### EXERCISE DETAILS:
Write out the material word for word, beginning with the line that contains "Given: Check 'Загружать" and continuing through the line that contains "coord(227,150)", with both of those lines included.

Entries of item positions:
┄┄┄┄┄┄┄┄┄┄┄┄┄┄┄┄┄┄┄┄

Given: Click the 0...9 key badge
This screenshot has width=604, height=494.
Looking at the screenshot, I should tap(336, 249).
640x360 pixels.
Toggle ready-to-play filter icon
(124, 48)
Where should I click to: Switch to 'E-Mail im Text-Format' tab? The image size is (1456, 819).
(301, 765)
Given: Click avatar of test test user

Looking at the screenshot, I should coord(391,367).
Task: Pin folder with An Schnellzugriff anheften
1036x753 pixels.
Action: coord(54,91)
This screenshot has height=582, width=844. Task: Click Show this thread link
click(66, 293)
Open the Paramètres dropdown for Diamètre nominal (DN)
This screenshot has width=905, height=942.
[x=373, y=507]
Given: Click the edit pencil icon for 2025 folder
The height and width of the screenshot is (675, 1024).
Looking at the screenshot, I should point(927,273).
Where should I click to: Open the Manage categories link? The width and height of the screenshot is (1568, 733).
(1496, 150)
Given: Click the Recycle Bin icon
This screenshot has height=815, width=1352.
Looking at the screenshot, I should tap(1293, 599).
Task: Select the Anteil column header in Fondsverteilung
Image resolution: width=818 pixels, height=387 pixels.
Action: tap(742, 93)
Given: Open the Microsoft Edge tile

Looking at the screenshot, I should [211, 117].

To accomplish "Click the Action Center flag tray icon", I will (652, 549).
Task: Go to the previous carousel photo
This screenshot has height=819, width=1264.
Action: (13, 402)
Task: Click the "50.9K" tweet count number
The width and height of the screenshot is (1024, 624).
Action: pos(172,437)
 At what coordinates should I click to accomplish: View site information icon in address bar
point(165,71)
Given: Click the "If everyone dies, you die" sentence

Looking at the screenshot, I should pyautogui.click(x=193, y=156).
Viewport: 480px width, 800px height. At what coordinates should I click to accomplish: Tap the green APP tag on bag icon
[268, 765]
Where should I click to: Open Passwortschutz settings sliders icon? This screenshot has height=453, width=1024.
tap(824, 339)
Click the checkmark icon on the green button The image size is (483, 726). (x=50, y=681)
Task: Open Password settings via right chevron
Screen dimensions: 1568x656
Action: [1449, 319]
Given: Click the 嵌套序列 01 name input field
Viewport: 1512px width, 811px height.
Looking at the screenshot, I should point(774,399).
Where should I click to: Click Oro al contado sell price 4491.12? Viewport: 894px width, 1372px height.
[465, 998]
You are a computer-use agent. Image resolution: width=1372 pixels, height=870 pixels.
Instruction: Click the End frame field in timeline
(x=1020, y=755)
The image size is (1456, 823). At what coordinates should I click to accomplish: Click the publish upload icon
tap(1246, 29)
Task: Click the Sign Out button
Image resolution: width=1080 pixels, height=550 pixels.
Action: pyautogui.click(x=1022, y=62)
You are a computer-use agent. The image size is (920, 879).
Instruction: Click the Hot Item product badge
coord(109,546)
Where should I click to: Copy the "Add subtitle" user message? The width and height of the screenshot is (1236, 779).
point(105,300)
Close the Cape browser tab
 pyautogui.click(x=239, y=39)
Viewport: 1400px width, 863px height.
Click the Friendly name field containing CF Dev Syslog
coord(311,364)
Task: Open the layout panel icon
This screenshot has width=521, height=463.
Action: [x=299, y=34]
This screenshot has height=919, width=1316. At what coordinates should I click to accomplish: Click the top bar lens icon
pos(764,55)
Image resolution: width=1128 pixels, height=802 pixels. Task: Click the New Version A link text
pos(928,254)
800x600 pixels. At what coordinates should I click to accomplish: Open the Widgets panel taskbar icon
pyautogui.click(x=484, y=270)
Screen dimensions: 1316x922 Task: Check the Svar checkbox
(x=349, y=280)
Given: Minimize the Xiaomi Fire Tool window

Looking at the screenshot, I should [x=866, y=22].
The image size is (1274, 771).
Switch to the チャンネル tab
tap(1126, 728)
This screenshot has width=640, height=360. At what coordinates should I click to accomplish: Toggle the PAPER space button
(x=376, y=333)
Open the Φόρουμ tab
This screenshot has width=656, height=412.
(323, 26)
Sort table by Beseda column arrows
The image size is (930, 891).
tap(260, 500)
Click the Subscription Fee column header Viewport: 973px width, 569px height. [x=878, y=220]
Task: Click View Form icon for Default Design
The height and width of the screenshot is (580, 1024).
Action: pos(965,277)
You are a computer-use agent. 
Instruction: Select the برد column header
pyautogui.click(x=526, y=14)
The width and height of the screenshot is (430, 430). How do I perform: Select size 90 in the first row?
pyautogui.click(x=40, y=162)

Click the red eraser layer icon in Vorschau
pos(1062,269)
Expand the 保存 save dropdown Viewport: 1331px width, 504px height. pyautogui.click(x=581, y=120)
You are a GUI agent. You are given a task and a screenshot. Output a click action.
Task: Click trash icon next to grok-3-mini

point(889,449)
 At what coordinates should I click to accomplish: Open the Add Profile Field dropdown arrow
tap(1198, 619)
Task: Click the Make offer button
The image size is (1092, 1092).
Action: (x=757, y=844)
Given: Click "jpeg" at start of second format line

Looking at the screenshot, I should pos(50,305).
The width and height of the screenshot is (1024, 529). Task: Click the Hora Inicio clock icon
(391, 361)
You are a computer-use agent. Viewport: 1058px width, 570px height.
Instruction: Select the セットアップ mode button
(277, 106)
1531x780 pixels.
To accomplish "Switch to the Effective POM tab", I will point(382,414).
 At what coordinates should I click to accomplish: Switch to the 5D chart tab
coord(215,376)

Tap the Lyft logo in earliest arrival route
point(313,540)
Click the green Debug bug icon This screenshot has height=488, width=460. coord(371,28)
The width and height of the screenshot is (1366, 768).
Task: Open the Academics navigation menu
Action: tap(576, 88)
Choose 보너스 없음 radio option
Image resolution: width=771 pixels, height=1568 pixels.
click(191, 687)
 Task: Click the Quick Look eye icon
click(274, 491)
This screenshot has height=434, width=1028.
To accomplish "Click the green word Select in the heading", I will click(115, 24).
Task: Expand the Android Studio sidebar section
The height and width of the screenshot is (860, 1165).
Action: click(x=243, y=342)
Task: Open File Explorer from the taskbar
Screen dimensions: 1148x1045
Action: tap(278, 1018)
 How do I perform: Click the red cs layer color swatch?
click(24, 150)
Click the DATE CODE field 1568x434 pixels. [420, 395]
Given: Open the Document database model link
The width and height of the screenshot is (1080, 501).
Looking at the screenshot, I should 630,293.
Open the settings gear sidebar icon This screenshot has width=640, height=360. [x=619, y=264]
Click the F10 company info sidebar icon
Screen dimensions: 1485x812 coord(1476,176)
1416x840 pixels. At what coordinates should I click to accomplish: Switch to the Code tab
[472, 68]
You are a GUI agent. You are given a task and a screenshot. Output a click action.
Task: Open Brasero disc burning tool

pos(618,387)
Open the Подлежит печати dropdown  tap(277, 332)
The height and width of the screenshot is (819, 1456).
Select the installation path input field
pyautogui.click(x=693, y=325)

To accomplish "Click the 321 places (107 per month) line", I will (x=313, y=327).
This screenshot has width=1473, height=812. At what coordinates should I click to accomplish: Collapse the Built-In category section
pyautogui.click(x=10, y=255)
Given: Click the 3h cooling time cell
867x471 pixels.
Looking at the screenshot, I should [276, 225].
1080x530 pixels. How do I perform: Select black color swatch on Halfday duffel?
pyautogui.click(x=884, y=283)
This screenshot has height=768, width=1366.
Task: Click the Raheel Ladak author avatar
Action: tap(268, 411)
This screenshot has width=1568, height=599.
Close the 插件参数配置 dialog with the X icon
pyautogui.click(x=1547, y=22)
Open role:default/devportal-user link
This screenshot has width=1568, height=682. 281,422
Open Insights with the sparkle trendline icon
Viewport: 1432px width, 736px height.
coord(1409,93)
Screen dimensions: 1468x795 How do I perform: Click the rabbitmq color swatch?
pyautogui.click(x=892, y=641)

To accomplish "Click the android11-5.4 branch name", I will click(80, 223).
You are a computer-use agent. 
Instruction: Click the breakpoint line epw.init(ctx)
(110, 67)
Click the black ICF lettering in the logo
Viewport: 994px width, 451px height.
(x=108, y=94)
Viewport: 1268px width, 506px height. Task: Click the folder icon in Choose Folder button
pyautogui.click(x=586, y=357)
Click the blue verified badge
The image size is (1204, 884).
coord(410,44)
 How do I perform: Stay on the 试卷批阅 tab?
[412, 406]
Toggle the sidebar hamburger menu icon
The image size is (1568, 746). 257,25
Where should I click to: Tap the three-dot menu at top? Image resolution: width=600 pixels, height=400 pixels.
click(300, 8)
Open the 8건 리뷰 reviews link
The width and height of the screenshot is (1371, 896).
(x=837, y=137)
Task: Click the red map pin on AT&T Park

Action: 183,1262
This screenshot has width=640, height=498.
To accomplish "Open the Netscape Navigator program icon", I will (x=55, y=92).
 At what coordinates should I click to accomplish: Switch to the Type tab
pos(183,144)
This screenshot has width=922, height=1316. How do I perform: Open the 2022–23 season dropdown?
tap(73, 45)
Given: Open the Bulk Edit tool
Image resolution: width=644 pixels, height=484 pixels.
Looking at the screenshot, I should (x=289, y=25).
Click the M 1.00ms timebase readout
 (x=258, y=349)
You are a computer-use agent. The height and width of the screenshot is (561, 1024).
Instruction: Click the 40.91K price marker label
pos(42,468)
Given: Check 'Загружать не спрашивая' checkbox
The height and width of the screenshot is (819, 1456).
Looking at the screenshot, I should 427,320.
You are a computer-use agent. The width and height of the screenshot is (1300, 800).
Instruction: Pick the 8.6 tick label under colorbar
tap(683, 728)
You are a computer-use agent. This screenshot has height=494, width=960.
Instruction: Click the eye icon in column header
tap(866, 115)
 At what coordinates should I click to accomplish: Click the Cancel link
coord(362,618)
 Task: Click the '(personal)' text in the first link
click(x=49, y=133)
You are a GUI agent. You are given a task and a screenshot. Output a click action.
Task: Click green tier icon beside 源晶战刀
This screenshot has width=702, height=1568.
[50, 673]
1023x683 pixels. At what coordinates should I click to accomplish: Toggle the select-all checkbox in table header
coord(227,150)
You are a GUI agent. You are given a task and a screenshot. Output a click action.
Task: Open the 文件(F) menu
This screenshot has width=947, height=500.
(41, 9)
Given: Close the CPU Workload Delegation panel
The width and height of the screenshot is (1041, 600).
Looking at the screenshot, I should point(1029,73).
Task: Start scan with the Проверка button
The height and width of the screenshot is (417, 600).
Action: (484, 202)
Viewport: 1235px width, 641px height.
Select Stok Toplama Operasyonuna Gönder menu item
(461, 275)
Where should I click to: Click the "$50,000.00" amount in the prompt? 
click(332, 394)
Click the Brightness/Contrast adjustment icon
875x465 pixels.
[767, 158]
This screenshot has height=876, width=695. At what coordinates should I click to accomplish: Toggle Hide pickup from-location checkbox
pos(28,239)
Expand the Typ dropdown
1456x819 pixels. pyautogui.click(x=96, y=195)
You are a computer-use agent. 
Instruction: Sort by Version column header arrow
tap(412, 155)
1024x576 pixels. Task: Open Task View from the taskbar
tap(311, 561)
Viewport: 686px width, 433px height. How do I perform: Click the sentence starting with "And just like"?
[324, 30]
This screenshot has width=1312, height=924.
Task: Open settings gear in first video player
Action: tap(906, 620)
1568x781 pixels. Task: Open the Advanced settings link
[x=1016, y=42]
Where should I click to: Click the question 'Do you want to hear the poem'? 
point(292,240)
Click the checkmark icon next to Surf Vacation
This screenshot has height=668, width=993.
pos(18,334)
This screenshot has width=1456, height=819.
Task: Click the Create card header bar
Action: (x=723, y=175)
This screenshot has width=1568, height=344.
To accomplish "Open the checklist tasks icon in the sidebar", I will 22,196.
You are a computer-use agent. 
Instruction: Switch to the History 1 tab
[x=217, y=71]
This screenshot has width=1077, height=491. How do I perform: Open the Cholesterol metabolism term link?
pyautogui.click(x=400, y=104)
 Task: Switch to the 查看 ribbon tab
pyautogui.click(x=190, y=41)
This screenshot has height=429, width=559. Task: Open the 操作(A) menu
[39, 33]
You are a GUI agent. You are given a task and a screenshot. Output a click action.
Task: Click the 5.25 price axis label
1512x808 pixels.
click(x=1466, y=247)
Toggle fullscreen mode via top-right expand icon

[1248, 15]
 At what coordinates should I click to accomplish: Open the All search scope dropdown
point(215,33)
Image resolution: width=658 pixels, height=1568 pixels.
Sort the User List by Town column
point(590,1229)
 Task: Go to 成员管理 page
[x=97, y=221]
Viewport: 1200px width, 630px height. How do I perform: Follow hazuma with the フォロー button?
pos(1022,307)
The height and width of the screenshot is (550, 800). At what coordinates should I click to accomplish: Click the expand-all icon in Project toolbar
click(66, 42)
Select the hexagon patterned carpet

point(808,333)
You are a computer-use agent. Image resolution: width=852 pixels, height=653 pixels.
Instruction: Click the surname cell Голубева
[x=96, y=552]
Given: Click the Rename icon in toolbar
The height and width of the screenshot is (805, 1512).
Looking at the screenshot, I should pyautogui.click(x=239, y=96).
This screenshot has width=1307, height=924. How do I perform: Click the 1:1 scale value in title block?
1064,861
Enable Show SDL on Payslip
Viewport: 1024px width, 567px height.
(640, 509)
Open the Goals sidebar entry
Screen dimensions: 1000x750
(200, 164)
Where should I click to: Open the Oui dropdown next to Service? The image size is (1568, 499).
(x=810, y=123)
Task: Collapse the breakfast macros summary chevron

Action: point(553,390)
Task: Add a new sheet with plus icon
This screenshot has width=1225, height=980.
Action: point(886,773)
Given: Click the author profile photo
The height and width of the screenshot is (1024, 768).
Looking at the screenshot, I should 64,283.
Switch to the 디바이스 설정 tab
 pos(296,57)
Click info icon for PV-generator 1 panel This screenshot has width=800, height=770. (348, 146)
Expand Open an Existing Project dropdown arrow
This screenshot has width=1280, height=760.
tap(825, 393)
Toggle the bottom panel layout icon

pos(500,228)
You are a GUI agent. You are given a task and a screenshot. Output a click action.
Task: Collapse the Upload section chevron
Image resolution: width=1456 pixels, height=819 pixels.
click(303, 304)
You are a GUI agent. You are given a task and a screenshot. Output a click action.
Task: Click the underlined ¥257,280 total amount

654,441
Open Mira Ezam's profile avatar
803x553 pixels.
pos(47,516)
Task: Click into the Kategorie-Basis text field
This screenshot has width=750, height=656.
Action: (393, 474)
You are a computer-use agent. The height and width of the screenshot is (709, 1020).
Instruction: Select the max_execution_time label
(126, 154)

┄┄┄┄┄┄┄┄┄┄┄┄┄┄┄┄┄┄┄┄

### TASK OUTPUT:
Given: Check 'Загружать не спрашивая' checkbox
The height and width of the screenshot is (819, 1456).
Looking at the screenshot, I should 427,320.
You are a computer-use agent. The width and height of the screenshot is (1300, 800).
Instruction: Pick the 8.6 tick label under colorbar
tap(683, 728)
You are a computer-use agent. This screenshot has height=494, width=960.
Instruction: Click the eye icon in column header
tap(866, 115)
 At what coordinates should I click to accomplish: Click the Cancel link
coord(362,618)
 Task: Click the '(personal)' text in the first link
click(x=49, y=133)
You are a GUI agent. You are given a task and a screenshot. Output a click action.
Task: Click green tier icon beside 源晶战刀
This screenshot has width=702, height=1568.
[50, 673]
1023x683 pixels. At what coordinates should I click to accomplish: Toggle the select-all checkbox in table header
coord(227,150)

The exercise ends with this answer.